START PASSAGE SHOWN
Weight Patterns Before and After Total Joint Arthroplasty and Characteristics Associated with Weight Change

Maria CS Inacio, PhD; Donna Kritz Silverstein, PhD; Rema Raman, PhD; Caroline A Macera, PhD; Jeanne F Nichols, PhD; Richard A Shaffer, PhD; Donald Fithian, MD

Perm J 2014 Winter; 18(1):25-31



Context: Although prevalence of obesity and incidence of total joint arthroplasty (TJA) have dramatically increased over the last two decades in the US, little is known of the preoperative and postoperative weight patterns of patients undergoing TJA.

Objective: To describe the preoperative and postoperative weight patterns of patients undergoing TJA and evaluate characteristics associated with these patterns.

Design: Retrospective cohort study. A cohort of patients undergoing total hip arthroplasty (THA) or total knee arthroplasty (TKA) between January 1, 2008, and December 31, 2010, was identified. Using weight obtained at patient encounters, patients were categorized into gainers (increased weight by 5%), losers (decreased weight by 5%), or remained the same (changed < 5%) for the preoperative and postoperative periods. Patients were characterized by sex, age, and race.

Main Outcome Measures: Weight change before and after TJA.

Results: Of 30,632 patients with TJA identified, 34.5% underwent THA and 65.5% had TKA. Most patients remained the same weight during the year before (THA, 71.5%; TKA, 75.7%) and after the procedure (64.0% and 68.5%, respectively). Before and after THA, men were less likely to lose or gain weight than were women. Older patients were less likely to gain weight. Among patients undergoing TKA, men were less likely to lose weight preoperatively or postoperatively, or gain weight postoperatively, and older patients were less likely to gain weight before or after arthroplasty. Some racial associations with weight patterns were observed.

Conclusions: Specific groups are more susceptible to weight change and could benefit from weight management interventions.


In 2009 in the US, 1,124,000 total joint arthroplasty (TJA) procedures were performed.1 Both the prevalence of obesity and the incidence of joint arthroplasty (specifically in knees and hips) have dramatically increased during the last 2 decades in this country.2-4 The incidence of arthroplasty is expected to continue to rise; according to Kurtz et al,5 by 2030, the incidence of total hip arthroplasty (THA) will increase by 174% and total knee arthroplasty (TKA) will increase by 673% compared with 2005 figures. Additionally, the time between procedures in the contralateral joint is expected to decrease because there is a higher risk of bilateral osteoarthritis6 in obese patients, and the age at TJA is also significantly younger.7 The increased TJA incidence and decreased time between multiple joint arthroplasty procedures have been largely, but not exclusively, attributed to the increase in the prevalence of obesity in the US population.8 Although the prevalence of obesity and TJA is known, little is known of the preoperative and postoperative weight patterns of patients who have already undergone TJA.

Obese candidates for TJA often are advised to lose weight because of the detrimental effects of obesity after surgery.9 However, whether patients actually lose weight is not known. To our knowledge, only two studies looking at preoperative weight changes in patients undergoing TJA have been published, and no description of the patients more susceptible to and successful in weight management were described.10,11 Riddle et al,10,11 in both studies, report preoperative weight loss association with postoperative weight gain.
END PASSAGE SHOWN
START DATASET ENTRIES
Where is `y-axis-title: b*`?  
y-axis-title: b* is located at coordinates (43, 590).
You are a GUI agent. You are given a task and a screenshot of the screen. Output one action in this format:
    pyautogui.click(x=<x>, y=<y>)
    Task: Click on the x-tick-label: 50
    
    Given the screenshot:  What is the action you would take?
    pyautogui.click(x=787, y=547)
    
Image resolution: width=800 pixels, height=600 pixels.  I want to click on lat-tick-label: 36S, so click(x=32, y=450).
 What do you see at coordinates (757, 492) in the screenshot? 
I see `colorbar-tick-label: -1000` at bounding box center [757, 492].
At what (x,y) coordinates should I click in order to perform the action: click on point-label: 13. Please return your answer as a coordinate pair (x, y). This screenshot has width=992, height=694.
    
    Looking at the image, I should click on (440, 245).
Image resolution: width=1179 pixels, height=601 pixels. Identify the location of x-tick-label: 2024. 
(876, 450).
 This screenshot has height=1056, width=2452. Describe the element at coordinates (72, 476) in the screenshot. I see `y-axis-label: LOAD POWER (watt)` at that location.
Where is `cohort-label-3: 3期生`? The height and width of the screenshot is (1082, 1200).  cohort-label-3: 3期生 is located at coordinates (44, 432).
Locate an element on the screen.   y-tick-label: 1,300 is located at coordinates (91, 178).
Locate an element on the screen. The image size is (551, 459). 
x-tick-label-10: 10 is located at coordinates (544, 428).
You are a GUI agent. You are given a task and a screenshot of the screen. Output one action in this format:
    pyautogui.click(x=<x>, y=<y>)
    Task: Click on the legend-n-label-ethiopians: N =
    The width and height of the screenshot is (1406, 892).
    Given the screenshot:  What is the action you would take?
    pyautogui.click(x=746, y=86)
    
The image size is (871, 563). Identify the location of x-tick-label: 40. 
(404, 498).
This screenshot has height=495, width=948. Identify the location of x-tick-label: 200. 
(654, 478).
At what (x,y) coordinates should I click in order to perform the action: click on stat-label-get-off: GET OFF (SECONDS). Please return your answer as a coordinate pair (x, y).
END DATASET ENTRIES
• EXERCISE DIRECTIONS:
Can you write the next part of the article on weight patterns around total joint arthroplasty, starting after its last sentence? This listing has no connection to the article on weight patterns around total joint arthroplasty.

• WRITTEN ANSWER:
Conversely, several studies have focused on weight changes of patients after TJA, but with inconclusive findings.12 These inconclusive results, which are also inconsistent, may have been because of the heterogeneity of study eligibility and analyses performed, small sample sizes, or overall quality.12 Thus, no conclusive evidence exists that weight improves, remains the same, or negatively progresses any time after TJA procedures.

The purpose of this study was to describe the preoperative and postoperative weight patterns of patients undergoing TJA in a large integrated health care system. In addition, this study also evaluated patient characteristics associated with different weight patterns one year before through one year after TJA.

Patients and Methods

Study Design and Sample

A retrospective review of the weight history of patients who underwent TJA at Kaiser Permanente (KP) from January 1, 2008, to December 31, 2010, was undertaken. All patients who were at least 18 years old and underwent primary, unilateral, lower limb TJA (knee or hip) for treatment of osteoarthritis at the 35 Medical Centers of the two largest Regions covered by KP (Northern and Southern California) were included in the study sample (N = 36,015). Patients who had a TJA performed for any reason other than osteoarthritis and those with multiple joint arthroplasties within 1 year of the procedure were excluded from the sample (n = 3601 patients/5222 procedures). Patients who underwent a bariatric surgical procedure were also excluded (n = 161).

Internal review board approval was obtained before commencement of the study.

Data Collection

Data were extracted from KP's Total Joint Replacement Registry (TJRR) and electronic health records (EHRs). Using the TJRR, patients with TJA were identified. The structure, capture, validation, and data quality of the TJRR have been previously published.13-15 In brief, the TJRR is voluntary, with 90% to 95% participation in 2010.15 The registry captures the institution's TJA population and records detailed information on patient characteristics, procedure diagnosis, specific procedures performed, surgical techniques, implant characteristics, and outcomes associated with the procedures.

The EHR was used to extract the weight measures used and to identify patients who had bariatric surgical procedures. The EHR captures weight measures whenever a patient encounter occurs. Weight measures from all encounters during 1 year before through 1 year after TJA were extracted. There was no standard protocol for weight assessment. If more than 1 weight per period was recorded, the median weight was used. Weight data were extracted for the time intervals of 1) 181 to 365 days preoperatively, 2) 91 to 180 days preoperatively, 3) 0 to 90 days preoperatively or intraoperatively, 4) 1 to 90 days postoperatively, 5) 91 to 180 days postoperatively, and 6) 181 to 365 days postoperatively.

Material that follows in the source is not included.